Reproduce, from the lines below, exactly the stretch that begins at the line containing "You are a computer-use agent. This" and ends at the line containing "Viewport: 614px width, 675px height.", both included.
--- START ---
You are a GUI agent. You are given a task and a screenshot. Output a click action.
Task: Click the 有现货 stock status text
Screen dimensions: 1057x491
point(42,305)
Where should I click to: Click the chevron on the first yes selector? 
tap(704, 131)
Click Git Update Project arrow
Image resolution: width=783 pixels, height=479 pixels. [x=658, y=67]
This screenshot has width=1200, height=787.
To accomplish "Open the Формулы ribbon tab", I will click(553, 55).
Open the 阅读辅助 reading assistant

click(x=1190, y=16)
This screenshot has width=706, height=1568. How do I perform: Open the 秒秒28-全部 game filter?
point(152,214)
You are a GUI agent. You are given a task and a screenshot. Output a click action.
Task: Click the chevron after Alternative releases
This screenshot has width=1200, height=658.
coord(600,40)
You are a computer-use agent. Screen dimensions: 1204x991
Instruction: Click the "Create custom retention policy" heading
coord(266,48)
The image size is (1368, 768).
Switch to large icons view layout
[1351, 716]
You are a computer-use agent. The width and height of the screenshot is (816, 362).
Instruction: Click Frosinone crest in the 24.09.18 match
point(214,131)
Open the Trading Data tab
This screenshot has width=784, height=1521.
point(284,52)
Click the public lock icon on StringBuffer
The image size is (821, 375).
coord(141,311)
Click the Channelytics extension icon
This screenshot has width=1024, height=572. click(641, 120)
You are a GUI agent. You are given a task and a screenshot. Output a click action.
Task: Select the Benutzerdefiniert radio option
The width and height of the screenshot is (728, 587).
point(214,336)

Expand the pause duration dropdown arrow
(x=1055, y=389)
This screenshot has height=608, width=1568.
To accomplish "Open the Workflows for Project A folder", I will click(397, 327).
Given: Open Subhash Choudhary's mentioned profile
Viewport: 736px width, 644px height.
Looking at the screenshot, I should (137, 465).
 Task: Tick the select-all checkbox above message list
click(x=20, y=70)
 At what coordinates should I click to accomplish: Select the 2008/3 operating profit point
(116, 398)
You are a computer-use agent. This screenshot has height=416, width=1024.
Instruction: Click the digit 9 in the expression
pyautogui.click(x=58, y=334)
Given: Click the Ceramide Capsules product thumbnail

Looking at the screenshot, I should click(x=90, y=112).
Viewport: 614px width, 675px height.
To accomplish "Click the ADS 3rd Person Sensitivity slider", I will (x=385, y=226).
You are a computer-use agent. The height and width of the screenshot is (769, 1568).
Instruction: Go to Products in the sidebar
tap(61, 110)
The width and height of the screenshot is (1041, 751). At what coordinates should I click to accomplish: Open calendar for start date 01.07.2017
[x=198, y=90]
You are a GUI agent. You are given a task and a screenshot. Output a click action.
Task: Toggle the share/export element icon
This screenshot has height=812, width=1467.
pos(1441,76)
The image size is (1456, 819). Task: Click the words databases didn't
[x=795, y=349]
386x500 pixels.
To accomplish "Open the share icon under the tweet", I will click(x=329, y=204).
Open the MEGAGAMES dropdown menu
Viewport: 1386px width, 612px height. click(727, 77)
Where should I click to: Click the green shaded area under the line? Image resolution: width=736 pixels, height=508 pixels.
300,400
--- END ---
■ Response to the exercise
You are a computer-use agent. This screenshot has height=416, width=1024.
Instruction: Click the digit 9 in the expression
pyautogui.click(x=58, y=334)
Given: Click the Ceramide Capsules product thumbnail

Looking at the screenshot, I should click(x=90, y=112).
Viewport: 614px width, 675px height.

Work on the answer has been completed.